Failure mode: Redis goes down → cache misses degrade performance, sessions are lost, and the queue stops accepting new jobs.

Mitigation: Redis Sentinel — three Sentinel processes monitor a primary/replica pair. If the primary fails, Sentinels elect a new primary automatically. Laravel's predis or phpredis client discovers the current primary through the Sentinel API.

Key points:

  • Three Sentinels are the minimum — a majority vote (2 of 3) is required to trigger a failover. Two Sentinels cannot form a quorum.
  • Failover time is typically 15–30 s (configurable via down-after-milliseconds). During this window, writes fail. Laravel's retry logic in queue workers and cache operations absorbs short gaps.
  • Use separate Redis databases (or separate instances) for cache (db 0), sessions (db 1), and queues (db 2). This prevents a cache eviction burst from dropping session keys.

Reverb — WebSocket HA

Failure mode: A Reverb process crash drops all open WebSocket connections. Clients lose real-time notifications until they reconnect.

Mitigation: Multiple Reverb instances behind a load balancer with sticky sessions (so a client's WebSocket is pinned to one instance). All instances subscribe to the same Redis Pub/Sub channel, so a broadcast() call from any Laravel app node reaches every connected client regardless of which Reverb instance they are on.

Key points:

  • Sticky sessions are required because a WebSocket is a persistent connection — the load balancer must always route the same client to the same Reverb instance. Use ip_hash or cookie-based affinity in nginx.
  • Redis Pub/Sub decouples publishing from delivery.
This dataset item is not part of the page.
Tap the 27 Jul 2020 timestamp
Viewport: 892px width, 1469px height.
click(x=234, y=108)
The Laravel app does not know which Reverb instance holds which clients — it just publishes to Redis.
  • Client-side reconnect (built into Laravel Echo) handles a Reverb restart transparently. A brief disconnection (<5 s) is unnoticed by end users.
  • Reverb is stateless with respect to the business domain. Its only state is the open socket connections, which are ephemeral by nature.

Horizon — Queue Worker HA

Failure mode: Queue workers crash → background jobs stop processing. Invoice PDFs are not generated, ERP exports stall, notification emails are delayed.
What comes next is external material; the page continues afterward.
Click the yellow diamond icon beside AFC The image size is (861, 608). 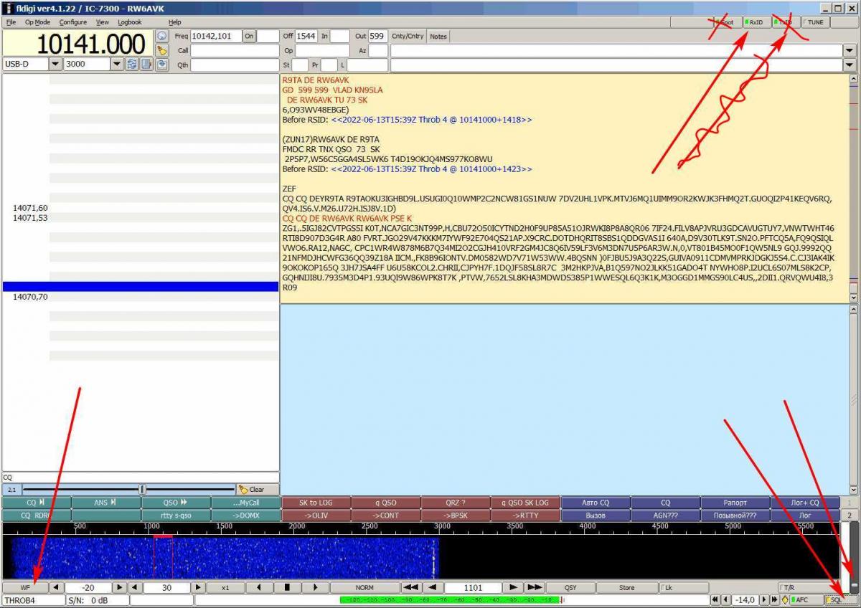785,599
Mitigation: Run Horizon workers on dedicated machines separate from the web tier. Web machines and worker machines both connect to the same Redis queue. supervisord on each worker machine keeps Horizon running. If a worker machine dies, jobs remain safely in Redis and are processed by other worker machines.

Key points:

  • Separating the worker tier from the web tier prevents a CPU-heavy job (invoice PDF via headless Chromium) from starving web request workers.
  • The billing queue uses dedicated workers and higher priority (--queue=billing,default). Financial jobs are never delayed by a backlog of notification emails.
  • If Worker Machine A goes down, Worker Machine B continues processing all queues. Jobs are not lost — they remain in Redis until a worker claims them.
  • supervisord on each worker machine auto-restarts Horizon within ~1 s of a crash.
  • Failed jobs are preserved in failed_jobs table (not in Redis) — they survive Redis restarts and can be retried from the Horizon dashboard.

PostgreSQL — Database HA

Failure mode: The primary database goes down → all writes fail, application is fully degraded.

Mitigation: Streaming replication to a hot standby replica. A failover agent (Patroni or pg_auto_failover) promotes the replica automatically when the primary fails. PgBouncer pools connections from all Octane workers, preventing connection exhaustion on the database server.

Key points:

  • PgBouncer (transaction mode): Each Octane worker holds a persistent PHP connection to PgBouncer, not directly to PostgreSQL. PgBouncer multiplexes these into a small pool of real PostgreSQL connections (e.g., 20 connections serving 64 Octane workers). Without this, 2 machines × 8 workers = 16 direct connections — manageable, but PgBouncer becomes essential as the fleet grows.
  • Synchronous vs async replication: Synchronous replication (synchronous_commit=on) guarantees zero data loss on failover but adds ~1–5 ms latency per write. Async replication is faster but may lose the last few transactions if the primary fails mid-flight. For a law firm handling financial data, synchronous is preferred.
  • Failover time: Patroni detects a primary failure in ~10 s and promotes the replica in ~15–30 s total. During this window, writes return errors. Laravel's queue retry logic handles transient DB errors for background jobs.
  • Read replica use: The replica serves read-heavy operations — Meilisearch re-indexing jobs, billing report generation, and analytics queries — keeping write traffic isolated on the primary.